Sandia also engages in programs to contribute to development of New Mexico’s economy. They include the Sandia Science and Technology Park; a small-business assistance program in collaboration with the state of New Mexico and Los Alamos National Laboratory; an “open campus” in Livermore, California, dedicated to green energy and transportation; and a program called Entrepreneurial Separation to Transfer Technology. This program supports Sandia employees who want to leave and start a new business, but also want to be able to return should the experience not work out.

The science and technology park has enjoyed considerable success, Dr. Rottler said. The park is a public-private partnership conceived 12 years ago. It now has 30 tenants and accounts for nearly 2,000 jobs in Albuquerque. The park’s tenants include companies with names like Ktech, ATA, Poly-Flow Engineering, TEAM Technologies, and Emcore, some of which are spin-offs of the lab and that still collaborate with Sandia.

The jobs in the science park, moreover, pay salaries that are twice as high as the Albuquerque average. “For a state such as New Mexico, which still tends to rank at the bottom of many national statistics, this is something that the city, the county, the state, and our laboratory are quite proud of,” Dr. Rottler said. The park has a “very aggressive” goal to account for 6,000 jobs 10 years from now. Construction has been under way at the park for the past 142 months, he added.

The New Mexico Small Business Assistance Program, established 10 years ago, is made possible by state tax credits, Dr. Rottler noted. Sandia and Los Alamos, which pay taxes on gross receipts, each get $2.4 million in credits to support small New Mexico businesses. The program allows small businesses with technical problems to come to the labs for assistance from staff.
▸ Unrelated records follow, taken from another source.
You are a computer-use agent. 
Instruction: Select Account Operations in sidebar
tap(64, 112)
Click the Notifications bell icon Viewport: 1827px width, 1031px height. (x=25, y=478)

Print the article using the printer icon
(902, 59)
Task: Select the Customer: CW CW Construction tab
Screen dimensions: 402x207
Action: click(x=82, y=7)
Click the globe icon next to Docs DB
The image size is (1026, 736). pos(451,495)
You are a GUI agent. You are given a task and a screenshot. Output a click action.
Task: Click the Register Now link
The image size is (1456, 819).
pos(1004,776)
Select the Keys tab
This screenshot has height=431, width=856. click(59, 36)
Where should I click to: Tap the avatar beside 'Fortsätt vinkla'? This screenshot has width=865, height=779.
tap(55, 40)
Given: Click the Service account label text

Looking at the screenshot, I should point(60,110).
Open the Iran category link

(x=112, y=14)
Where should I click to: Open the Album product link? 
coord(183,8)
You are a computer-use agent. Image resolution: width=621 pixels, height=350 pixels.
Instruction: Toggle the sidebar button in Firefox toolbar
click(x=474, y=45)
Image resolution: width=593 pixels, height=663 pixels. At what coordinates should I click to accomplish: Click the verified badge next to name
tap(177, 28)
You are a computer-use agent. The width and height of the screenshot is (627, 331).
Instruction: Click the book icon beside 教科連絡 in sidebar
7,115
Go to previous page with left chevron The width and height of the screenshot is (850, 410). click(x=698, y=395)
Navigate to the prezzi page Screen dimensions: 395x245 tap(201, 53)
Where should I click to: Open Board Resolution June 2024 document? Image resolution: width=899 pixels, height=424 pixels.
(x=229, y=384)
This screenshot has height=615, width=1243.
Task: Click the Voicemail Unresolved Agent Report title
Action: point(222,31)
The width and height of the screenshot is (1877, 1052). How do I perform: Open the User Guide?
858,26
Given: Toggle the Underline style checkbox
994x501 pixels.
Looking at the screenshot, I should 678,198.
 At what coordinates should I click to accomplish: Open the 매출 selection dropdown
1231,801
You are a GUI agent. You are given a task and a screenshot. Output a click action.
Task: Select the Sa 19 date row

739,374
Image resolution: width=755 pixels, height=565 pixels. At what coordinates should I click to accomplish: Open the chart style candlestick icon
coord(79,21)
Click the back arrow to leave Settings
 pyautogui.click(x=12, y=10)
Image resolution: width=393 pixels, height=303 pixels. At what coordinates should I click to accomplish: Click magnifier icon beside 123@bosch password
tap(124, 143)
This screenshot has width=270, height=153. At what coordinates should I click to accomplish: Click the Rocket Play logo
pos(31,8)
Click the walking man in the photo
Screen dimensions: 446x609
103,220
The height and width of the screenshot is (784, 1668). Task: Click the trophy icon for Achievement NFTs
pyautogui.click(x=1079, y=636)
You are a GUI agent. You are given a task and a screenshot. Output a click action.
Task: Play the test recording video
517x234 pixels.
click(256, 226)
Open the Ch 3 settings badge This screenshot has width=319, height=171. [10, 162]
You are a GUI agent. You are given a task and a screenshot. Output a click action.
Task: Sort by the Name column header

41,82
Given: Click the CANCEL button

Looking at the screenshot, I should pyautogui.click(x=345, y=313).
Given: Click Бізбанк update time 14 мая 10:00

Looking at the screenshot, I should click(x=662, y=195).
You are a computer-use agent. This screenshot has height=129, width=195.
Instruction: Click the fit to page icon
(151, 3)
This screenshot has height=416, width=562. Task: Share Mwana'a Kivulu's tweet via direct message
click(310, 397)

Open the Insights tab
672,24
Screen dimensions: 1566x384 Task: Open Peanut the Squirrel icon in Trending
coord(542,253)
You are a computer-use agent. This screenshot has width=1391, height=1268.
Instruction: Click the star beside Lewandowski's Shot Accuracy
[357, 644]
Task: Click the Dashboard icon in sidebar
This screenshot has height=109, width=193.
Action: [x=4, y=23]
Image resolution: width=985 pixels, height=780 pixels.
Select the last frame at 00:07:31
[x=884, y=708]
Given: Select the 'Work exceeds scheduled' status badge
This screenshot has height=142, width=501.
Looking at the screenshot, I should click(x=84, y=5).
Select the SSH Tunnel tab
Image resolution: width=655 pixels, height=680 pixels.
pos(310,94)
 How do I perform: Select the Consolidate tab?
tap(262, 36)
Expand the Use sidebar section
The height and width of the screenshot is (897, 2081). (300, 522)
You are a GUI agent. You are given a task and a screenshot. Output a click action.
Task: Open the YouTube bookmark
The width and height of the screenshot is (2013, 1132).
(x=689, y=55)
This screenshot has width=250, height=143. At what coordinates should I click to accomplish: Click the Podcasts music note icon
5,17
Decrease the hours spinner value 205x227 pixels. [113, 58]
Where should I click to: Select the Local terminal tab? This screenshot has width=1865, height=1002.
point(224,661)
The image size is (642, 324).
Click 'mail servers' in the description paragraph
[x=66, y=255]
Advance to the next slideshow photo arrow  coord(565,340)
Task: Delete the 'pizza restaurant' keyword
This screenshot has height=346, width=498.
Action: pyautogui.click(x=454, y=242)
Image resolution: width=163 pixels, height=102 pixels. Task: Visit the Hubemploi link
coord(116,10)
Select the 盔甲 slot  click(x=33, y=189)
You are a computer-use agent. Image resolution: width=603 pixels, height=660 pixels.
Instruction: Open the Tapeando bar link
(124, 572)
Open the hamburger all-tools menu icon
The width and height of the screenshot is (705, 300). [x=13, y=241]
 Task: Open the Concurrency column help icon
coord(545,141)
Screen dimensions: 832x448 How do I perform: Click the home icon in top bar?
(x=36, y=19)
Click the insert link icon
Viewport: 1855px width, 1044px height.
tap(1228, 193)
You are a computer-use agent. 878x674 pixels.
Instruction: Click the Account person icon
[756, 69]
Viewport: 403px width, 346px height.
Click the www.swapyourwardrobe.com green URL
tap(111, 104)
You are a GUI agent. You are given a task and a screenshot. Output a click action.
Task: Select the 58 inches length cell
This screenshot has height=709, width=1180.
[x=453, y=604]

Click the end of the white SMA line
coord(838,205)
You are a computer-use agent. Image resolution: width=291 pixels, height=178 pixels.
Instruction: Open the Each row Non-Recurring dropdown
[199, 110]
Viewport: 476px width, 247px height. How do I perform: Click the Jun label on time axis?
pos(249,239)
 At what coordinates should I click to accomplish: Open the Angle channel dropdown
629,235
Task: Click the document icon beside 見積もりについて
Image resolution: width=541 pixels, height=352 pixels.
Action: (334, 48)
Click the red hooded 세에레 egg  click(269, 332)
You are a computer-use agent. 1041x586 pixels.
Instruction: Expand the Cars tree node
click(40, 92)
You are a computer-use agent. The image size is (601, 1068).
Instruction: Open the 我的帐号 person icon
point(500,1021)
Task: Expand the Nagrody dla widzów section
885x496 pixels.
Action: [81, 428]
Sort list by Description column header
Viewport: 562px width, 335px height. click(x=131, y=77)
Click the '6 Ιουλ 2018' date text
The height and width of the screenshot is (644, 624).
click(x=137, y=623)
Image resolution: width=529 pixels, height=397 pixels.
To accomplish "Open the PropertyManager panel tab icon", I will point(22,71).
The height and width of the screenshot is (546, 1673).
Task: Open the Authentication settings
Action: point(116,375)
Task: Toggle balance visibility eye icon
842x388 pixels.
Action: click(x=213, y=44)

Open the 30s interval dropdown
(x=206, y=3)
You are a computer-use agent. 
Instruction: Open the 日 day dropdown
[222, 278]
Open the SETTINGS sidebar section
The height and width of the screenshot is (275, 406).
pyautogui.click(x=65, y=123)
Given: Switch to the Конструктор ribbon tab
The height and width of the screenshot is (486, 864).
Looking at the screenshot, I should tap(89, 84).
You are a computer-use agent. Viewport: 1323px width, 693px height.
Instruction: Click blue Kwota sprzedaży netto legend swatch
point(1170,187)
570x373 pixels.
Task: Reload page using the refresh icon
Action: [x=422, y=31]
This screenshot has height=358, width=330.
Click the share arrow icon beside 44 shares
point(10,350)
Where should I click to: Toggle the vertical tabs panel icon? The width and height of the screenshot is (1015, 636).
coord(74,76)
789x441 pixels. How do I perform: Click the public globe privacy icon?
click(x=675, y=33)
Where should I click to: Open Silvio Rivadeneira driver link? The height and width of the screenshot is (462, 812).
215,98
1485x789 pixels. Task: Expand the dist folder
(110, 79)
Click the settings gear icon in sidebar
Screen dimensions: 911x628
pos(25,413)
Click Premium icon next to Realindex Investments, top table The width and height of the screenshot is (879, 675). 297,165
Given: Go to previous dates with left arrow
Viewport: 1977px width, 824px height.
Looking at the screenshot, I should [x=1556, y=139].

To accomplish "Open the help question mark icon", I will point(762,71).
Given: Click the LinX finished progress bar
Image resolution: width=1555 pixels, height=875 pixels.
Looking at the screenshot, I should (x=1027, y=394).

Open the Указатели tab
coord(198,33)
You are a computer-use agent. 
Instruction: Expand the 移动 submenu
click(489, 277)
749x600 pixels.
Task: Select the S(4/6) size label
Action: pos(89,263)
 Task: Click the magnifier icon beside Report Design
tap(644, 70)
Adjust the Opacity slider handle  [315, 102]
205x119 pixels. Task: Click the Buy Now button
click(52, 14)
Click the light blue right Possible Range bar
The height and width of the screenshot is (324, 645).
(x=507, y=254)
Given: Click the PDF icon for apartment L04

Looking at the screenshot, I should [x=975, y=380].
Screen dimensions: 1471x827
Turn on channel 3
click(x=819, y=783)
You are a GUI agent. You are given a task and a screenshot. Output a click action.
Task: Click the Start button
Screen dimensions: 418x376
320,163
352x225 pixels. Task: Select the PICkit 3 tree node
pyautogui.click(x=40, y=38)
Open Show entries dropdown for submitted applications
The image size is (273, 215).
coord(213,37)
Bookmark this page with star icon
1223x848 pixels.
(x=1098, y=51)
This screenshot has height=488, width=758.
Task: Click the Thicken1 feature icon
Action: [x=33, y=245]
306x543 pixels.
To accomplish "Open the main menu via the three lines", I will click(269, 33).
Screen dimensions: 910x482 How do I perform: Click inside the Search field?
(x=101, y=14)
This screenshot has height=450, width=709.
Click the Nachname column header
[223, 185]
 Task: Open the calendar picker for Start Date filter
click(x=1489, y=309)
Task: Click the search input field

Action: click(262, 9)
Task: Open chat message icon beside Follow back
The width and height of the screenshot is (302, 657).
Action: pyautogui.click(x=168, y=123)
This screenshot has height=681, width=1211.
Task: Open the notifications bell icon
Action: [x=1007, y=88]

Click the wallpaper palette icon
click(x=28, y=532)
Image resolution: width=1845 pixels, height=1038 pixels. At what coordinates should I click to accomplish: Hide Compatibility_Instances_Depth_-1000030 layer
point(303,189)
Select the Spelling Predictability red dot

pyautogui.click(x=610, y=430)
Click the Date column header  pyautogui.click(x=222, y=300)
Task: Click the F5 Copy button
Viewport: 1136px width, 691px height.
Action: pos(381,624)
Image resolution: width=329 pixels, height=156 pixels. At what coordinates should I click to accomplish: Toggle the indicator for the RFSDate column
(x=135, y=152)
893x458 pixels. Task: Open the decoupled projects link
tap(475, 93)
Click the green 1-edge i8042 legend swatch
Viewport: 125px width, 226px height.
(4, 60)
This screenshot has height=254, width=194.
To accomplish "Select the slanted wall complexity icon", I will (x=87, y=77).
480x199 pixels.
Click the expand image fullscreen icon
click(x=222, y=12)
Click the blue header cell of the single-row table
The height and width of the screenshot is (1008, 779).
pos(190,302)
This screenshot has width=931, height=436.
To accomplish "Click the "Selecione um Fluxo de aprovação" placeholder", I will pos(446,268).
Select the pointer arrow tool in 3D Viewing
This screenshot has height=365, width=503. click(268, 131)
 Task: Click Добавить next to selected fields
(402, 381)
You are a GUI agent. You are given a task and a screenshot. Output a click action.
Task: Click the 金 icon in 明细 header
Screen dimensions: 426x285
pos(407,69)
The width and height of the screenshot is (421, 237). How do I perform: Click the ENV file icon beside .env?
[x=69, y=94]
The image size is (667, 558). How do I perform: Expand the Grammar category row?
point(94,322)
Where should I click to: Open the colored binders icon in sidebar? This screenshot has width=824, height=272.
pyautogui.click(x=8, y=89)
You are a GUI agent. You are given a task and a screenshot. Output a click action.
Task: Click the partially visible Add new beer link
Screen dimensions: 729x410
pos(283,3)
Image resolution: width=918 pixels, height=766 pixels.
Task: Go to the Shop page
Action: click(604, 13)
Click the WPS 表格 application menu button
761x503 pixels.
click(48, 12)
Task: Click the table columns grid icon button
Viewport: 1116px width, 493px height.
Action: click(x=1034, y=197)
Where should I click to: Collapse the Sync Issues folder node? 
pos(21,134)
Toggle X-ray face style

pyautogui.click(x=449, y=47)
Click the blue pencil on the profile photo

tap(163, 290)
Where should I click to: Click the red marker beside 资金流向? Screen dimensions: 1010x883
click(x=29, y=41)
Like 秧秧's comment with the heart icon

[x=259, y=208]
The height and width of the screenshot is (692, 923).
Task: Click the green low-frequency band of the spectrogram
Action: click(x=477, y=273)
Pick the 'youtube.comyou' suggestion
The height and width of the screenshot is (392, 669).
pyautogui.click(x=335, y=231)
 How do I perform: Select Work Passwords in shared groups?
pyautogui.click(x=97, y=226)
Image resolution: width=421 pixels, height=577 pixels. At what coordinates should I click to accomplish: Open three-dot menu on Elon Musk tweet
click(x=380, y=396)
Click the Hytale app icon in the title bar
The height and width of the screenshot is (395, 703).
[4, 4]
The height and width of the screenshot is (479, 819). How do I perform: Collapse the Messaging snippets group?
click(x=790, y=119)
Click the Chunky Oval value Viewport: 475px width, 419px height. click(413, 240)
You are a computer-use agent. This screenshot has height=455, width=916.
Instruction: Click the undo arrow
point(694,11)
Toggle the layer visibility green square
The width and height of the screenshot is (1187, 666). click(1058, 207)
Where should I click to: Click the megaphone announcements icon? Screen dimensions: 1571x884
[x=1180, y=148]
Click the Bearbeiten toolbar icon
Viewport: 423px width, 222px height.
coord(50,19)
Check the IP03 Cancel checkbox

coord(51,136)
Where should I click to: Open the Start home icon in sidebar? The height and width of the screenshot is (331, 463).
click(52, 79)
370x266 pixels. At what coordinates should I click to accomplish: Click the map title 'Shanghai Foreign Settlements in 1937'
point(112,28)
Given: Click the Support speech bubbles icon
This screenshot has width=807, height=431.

The assistance program is credited with creating and retaining 1,020 small-business jobs across the state. One study estimated that the assistance program produced a return on investment for the state of $1.34 for every $1 in tax credits. The program has been so successful that a proposal by a legislator to eliminate the credit was defeated, Dr. Rottler said, despite the state’s budget crisis. “The bill died without going to the floor.”

Sandia and Lawrence Livermore National Laboratory are developing another regional cluster around their campuses in California, which have historically been dedicated to nuclear weapons and other national security work. Certain facilities will remain “inside the fence” and focus on national defense, Dr. Rottler said. Other facilities are being converted into an “open campus” that is a partnership between the laboratories and the city of Livermore. It will be devoted to industry partnerships in green transportation and renewable energy.

Dr. Rottler said the two labs developed their proposal to create the Livermore Valley Open Campus several years ago. Now it has gotten “sufficient support from the Department of Energy, so we are going forward with this,” he said.